**WHAT THIS TASK INVOLVES**
Repeat each record word for word.
*** Opening of PROVIDED DATA ***
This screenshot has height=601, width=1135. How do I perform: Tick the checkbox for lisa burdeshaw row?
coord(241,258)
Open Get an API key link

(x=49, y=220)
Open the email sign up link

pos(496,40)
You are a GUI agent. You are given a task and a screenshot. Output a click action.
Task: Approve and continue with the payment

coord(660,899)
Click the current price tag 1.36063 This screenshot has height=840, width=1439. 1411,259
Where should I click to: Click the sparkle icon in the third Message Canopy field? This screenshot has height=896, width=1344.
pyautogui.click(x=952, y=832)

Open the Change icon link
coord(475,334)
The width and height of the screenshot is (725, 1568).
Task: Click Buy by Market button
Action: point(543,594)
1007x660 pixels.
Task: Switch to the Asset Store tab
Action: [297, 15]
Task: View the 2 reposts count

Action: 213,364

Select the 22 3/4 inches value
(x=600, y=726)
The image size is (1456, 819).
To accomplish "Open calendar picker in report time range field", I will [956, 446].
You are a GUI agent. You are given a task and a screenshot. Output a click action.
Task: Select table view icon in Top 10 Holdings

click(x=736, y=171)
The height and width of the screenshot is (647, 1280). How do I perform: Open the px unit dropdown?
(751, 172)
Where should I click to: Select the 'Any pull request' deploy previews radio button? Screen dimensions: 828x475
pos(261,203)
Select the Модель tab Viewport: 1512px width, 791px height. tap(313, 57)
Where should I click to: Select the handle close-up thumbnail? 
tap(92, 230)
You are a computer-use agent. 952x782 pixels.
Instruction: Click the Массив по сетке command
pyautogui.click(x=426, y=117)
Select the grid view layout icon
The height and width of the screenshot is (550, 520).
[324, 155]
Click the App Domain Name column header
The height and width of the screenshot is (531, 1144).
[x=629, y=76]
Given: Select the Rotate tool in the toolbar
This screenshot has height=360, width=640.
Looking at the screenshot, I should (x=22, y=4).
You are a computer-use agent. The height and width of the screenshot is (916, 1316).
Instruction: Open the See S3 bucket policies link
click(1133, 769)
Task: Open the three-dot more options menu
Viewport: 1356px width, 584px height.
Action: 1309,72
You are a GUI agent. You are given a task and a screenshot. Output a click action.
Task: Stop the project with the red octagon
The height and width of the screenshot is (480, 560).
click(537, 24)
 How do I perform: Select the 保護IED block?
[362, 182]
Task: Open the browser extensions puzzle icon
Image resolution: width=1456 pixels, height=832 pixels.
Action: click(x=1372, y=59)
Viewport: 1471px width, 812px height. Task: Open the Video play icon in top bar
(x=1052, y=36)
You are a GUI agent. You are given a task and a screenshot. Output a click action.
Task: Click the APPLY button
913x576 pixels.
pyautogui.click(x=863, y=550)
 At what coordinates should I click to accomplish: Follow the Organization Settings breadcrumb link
*** Close of PROVIDED DATA ***
**EXPECTED OUTPUT**
This screenshot has height=601, width=1135. How do I perform: Tick the checkbox for lisa burdeshaw row?
coord(241,258)
Open Get an API key link

(x=49, y=220)
Open the email sign up link

pos(496,40)
You are a GUI agent. You are given a task and a screenshot. Output a click action.
Task: Approve and continue with the payment

coord(660,899)
Click the current price tag 1.36063 This screenshot has height=840, width=1439. 1411,259
Where should I click to: Click the sparkle icon in the third Message Canopy field? This screenshot has height=896, width=1344.
pyautogui.click(x=952, y=832)

Open the Change icon link
coord(475,334)
The width and height of the screenshot is (725, 1568).
Task: Click Buy by Market button
Action: point(543,594)
1007x660 pixels.
Task: Switch to the Asset Store tab
Action: [297, 15]
Task: View the 2 reposts count

Action: 213,364

Select the 22 3/4 inches value
(x=600, y=726)
The image size is (1456, 819).
To accomplish "Open calendar picker in report time range field", I will [956, 446].
You are a GUI agent. You are given a task and a screenshot. Output a click action.
Task: Select table view icon in Top 10 Holdings

click(x=736, y=171)
The height and width of the screenshot is (647, 1280). How do I perform: Open the px unit dropdown?
(751, 172)
Where should I click to: Select the 'Any pull request' deploy previews radio button? Screen dimensions: 828x475
pos(261,203)
Select the Модель tab Viewport: 1512px width, 791px height. tap(313, 57)
Where should I click to: Select the handle close-up thumbnail? 
tap(92, 230)
You are a computer-use agent. 952x782 pixels.
Instruction: Click the Массив по сетке command
pyautogui.click(x=426, y=117)
Select the grid view layout icon
The height and width of the screenshot is (550, 520).
[324, 155]
Click the App Domain Name column header
The height and width of the screenshot is (531, 1144).
[x=629, y=76]
Given: Select the Rotate tool in the toolbar
This screenshot has height=360, width=640.
Looking at the screenshot, I should (x=22, y=4).
You are a computer-use agent. The height and width of the screenshot is (916, 1316).
Instruction: Open the See S3 bucket policies link
click(1133, 769)
Task: Open the three-dot more options menu
Viewport: 1356px width, 584px height.
Action: 1309,72
You are a GUI agent. You are given a task and a screenshot. Output a click action.
Task: Stop the project with the red octagon
The height and width of the screenshot is (480, 560).
click(537, 24)
 How do I perform: Select the 保護IED block?
[362, 182]
Task: Open the browser extensions puzzle icon
Image resolution: width=1456 pixels, height=832 pixels.
Action: click(x=1372, y=59)
Viewport: 1471px width, 812px height. Task: Open the Video play icon in top bar
(x=1052, y=36)
You are a GUI agent. You are given a task and a screenshot. Output a click action.
Task: Click the APPLY button
913x576 pixels.
pyautogui.click(x=863, y=550)
 At what coordinates should I click to accomplish: Follow the Organization Settings breadcrumb link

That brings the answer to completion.